- What the task requires -
According to the court opinion excerpt below, what must a municipality's legislative body appoint under I.C. § 50-406?

- Provided text -
::::::::

Exh. L — Application for construction of office building at corner of 14th Avenue & Center Street;

Exh. M — Permit authorizing use of property at 1606 E. Center Street for business purposes;

Exh. N — Building permit to construct office building on lot adjoining subject property;

Exh. O — Building permit for grocery store at 15th Avenue & Center Street;

Exh. P — Building permit in re property occupied by Court House;

Exh. Q — Building permit for construction of service station at 5th Avenue & Center Street;

Exh. S — Respondents’ application for building permit on subject property and plot plan;

Exh. T — Artist’s sketch of proposed structure on subject property;

Exh. U — Statement and map of proposed interchanges and connector roads to new interstate highway in Pocatello area.

*370 Appellant objected to the admission in evidence of the majority of said exhibits on the grounds that they were immaterial, incompetent and irrelevant and had no probative value in this issue. This Court has expressed the view that in determining the question of the reasonableness or unreasonableness of a municipal ordinance, all existing circumstances or contemporaneous conditions, the objects sought to be obtained, and the necessity or lack thereof for its adoption will be considered by this Court. Continental Oil Co. v. City of Twin Falls, 49 Idaho 89, 286 P. 353; White v. City of Twin Falls, 81 Idaho 176, 338 P.2d 778. We find no error in the court’s rulings relative to said exhibits.

Appellant also claims that the court erred in admitting in evidence the conclusions reached and the recommendations made by the zoning commission and planning commission of appellant city regarding respondents’ request. There is no merit to such contention. In this connection it should be noted that I.C. § 50-406 specifically provides that in order for a municipality to avail itself of the power conferred by I.C., Ch. 4 of Title 50, the legislative body of such municipality shall appoint a commission to be known as the zoning commission to recommend boundaries of the various original districts and appropriate regulations to be enforced therein. Said statute (§ 50-406) expressly prohibits any action on the part of the city’s legislative body until it has received the final report of such commission. It is therefore clear that the legislature intended that a zoning commission play an important part in determining the boundaries of the various zoning districts and the regulations to be enforced therein.

::::::::

- Material -
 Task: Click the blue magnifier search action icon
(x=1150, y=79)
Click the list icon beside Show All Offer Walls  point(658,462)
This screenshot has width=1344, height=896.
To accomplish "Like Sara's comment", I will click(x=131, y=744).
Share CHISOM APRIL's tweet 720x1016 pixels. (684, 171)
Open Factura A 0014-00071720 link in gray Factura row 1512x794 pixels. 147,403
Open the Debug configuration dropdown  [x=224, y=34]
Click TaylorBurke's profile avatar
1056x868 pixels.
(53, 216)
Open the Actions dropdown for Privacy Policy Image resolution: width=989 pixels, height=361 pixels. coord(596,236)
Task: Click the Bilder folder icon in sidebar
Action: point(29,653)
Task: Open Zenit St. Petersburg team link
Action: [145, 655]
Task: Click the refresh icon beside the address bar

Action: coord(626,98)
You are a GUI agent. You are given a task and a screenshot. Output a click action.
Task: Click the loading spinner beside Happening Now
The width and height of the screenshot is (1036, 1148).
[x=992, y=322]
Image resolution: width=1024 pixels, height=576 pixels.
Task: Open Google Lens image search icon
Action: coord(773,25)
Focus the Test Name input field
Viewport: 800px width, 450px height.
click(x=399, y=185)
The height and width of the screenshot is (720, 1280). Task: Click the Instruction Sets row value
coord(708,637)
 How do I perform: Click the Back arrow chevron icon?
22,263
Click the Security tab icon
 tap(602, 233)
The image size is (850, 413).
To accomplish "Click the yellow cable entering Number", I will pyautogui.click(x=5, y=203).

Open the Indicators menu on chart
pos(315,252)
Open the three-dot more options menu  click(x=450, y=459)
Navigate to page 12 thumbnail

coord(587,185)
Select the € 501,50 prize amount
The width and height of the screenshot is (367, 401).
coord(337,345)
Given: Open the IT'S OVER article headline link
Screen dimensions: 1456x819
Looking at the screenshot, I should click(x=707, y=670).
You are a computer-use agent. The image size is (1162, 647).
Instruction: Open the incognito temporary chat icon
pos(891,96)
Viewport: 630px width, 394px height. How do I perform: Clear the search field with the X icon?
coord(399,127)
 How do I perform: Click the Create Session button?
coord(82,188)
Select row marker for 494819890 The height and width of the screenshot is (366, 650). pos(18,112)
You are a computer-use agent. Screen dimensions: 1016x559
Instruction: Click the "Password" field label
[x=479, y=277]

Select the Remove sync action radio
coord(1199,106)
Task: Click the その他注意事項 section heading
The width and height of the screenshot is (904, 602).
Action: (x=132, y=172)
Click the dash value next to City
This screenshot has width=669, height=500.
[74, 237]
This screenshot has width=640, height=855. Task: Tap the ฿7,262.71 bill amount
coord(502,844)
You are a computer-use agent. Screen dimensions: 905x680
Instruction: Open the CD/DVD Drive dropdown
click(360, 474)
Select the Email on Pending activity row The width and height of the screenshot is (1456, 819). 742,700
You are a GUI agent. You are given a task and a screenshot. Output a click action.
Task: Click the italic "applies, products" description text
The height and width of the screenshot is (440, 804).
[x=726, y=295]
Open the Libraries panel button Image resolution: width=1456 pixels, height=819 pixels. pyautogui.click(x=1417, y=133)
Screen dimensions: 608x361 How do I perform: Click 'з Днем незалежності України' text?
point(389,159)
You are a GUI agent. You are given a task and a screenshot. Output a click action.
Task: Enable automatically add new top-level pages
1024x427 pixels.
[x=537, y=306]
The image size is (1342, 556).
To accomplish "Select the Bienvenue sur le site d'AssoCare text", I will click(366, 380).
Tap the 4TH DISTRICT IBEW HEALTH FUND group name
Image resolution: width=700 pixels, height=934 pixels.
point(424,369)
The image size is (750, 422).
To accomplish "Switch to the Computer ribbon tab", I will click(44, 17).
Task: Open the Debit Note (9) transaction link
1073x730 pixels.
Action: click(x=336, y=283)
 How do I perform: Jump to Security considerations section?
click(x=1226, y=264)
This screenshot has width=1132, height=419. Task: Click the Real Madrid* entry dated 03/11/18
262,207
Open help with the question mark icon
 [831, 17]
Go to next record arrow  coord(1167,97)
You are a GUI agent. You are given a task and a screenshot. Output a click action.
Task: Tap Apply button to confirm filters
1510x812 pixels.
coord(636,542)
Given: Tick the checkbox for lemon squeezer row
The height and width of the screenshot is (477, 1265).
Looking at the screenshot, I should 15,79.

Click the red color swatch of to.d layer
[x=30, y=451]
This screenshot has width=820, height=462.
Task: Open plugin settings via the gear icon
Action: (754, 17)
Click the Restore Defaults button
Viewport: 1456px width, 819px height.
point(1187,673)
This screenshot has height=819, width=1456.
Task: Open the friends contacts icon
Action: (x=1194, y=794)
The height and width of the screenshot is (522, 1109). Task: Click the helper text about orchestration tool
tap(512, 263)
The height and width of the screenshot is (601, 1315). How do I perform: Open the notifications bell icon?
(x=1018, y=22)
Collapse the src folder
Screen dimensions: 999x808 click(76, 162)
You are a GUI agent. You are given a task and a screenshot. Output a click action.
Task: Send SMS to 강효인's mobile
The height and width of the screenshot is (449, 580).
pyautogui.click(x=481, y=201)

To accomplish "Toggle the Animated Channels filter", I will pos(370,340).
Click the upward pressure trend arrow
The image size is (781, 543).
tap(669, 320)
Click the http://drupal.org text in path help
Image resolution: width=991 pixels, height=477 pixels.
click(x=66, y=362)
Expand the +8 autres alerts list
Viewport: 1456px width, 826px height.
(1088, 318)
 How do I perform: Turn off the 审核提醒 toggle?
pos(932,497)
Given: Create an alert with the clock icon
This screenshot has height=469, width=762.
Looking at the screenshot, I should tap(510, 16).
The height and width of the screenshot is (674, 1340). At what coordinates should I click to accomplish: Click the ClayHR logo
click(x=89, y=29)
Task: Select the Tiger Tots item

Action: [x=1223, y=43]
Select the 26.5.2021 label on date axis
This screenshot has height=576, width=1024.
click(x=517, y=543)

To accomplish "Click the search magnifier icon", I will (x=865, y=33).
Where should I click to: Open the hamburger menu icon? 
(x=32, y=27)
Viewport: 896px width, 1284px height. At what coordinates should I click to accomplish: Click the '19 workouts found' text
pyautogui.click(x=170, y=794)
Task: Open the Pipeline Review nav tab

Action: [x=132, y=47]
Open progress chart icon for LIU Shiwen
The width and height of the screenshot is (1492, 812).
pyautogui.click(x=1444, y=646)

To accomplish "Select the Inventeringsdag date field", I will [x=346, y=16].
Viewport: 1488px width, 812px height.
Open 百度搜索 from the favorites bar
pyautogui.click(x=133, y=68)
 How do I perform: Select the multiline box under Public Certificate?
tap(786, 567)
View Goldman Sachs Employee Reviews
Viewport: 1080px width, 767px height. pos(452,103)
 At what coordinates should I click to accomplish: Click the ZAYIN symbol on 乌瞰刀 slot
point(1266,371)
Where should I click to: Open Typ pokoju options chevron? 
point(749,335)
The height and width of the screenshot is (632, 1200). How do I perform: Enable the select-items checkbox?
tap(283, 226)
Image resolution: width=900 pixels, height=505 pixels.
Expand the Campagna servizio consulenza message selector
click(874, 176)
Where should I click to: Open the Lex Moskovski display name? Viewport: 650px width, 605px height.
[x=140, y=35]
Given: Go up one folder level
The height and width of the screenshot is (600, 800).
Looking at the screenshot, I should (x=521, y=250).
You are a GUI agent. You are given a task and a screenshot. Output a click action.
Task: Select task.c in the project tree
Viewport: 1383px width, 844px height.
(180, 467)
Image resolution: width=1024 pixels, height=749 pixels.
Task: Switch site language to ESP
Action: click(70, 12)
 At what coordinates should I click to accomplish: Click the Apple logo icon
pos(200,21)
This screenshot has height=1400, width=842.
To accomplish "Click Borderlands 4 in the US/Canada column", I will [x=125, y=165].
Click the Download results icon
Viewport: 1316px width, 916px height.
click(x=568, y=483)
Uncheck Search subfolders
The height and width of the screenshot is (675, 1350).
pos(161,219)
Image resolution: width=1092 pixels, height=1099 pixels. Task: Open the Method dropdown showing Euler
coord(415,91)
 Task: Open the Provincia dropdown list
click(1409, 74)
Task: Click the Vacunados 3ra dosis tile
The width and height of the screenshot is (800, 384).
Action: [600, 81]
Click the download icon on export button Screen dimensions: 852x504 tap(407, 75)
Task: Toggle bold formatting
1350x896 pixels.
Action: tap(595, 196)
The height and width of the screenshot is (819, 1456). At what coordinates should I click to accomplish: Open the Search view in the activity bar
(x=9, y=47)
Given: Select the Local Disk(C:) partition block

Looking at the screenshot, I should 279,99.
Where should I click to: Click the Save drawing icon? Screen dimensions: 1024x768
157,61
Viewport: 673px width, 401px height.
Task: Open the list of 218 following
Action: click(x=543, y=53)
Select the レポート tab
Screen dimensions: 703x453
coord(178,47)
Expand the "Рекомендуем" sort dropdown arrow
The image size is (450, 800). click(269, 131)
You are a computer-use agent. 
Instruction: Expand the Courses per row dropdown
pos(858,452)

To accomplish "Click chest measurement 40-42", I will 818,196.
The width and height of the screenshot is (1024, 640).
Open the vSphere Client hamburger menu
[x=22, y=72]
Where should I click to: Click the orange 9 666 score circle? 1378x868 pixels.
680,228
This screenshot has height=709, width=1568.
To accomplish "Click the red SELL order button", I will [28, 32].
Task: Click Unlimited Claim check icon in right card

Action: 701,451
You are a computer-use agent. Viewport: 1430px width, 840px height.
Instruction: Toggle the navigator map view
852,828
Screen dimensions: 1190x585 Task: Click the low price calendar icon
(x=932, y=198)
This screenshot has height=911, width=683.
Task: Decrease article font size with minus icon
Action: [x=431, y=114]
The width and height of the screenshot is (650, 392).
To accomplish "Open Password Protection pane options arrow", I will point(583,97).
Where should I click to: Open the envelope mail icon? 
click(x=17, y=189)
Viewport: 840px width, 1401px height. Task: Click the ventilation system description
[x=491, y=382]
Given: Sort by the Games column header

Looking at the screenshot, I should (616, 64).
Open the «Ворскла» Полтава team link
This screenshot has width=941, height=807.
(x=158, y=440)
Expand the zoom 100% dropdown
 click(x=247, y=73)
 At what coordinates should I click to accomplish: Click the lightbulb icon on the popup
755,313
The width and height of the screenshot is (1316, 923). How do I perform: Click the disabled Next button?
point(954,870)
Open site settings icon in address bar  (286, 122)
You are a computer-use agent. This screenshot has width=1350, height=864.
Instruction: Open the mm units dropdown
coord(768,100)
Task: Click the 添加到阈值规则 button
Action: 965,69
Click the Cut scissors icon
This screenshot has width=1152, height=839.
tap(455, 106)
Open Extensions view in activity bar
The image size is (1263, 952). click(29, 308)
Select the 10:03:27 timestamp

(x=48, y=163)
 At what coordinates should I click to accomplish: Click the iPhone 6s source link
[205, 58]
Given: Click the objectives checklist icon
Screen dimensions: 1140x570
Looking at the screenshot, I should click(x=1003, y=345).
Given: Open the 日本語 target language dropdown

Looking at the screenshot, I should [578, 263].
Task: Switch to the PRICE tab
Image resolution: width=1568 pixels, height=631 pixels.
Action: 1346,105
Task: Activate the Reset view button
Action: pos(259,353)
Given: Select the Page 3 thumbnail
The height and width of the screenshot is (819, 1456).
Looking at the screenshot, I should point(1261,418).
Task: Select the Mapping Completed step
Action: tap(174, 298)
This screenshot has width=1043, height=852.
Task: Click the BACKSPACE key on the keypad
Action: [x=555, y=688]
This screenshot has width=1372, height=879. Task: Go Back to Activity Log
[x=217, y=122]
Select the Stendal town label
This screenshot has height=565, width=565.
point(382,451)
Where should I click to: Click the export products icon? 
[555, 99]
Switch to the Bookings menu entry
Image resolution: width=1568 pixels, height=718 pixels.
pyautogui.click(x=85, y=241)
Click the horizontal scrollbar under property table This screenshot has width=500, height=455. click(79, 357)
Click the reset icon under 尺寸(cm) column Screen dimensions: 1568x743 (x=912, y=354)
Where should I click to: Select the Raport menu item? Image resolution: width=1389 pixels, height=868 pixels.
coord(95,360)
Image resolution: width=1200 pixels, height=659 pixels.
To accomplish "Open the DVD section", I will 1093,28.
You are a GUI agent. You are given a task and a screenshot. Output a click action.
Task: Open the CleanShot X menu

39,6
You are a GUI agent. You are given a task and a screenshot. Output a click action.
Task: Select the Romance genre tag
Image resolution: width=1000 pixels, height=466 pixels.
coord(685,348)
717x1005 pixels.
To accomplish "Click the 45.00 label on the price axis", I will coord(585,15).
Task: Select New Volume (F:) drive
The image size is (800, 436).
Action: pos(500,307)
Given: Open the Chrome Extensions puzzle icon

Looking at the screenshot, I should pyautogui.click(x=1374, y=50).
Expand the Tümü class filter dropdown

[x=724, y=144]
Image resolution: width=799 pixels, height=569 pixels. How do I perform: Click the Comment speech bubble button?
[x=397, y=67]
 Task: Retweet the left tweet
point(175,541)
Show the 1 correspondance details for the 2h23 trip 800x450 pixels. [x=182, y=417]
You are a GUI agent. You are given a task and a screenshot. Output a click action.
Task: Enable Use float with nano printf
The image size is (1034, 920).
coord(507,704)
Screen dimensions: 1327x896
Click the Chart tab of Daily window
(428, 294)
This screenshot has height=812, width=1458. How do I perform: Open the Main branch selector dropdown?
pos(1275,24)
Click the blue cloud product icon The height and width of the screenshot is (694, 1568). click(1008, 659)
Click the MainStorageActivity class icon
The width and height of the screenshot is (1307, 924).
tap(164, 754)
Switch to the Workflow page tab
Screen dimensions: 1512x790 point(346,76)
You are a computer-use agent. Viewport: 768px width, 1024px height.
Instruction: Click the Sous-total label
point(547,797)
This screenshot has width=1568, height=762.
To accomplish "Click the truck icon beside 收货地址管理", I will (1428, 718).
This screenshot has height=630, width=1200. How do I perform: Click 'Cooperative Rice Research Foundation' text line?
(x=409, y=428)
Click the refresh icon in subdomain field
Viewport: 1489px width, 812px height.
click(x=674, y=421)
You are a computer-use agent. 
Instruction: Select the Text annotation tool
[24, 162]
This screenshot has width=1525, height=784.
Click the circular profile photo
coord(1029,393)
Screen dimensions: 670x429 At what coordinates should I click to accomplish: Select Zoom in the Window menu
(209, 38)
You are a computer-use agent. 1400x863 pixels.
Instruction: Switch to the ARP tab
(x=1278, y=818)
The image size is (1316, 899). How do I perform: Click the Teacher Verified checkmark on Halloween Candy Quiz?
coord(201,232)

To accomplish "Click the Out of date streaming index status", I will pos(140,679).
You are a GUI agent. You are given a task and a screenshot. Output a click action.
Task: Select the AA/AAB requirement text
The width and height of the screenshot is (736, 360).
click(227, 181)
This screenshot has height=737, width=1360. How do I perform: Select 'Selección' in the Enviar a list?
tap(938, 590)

::::::::

- The solution -
A commission known as the zoning commission, to recommend the boundaries of the original districts and the regulations to be enforced in them.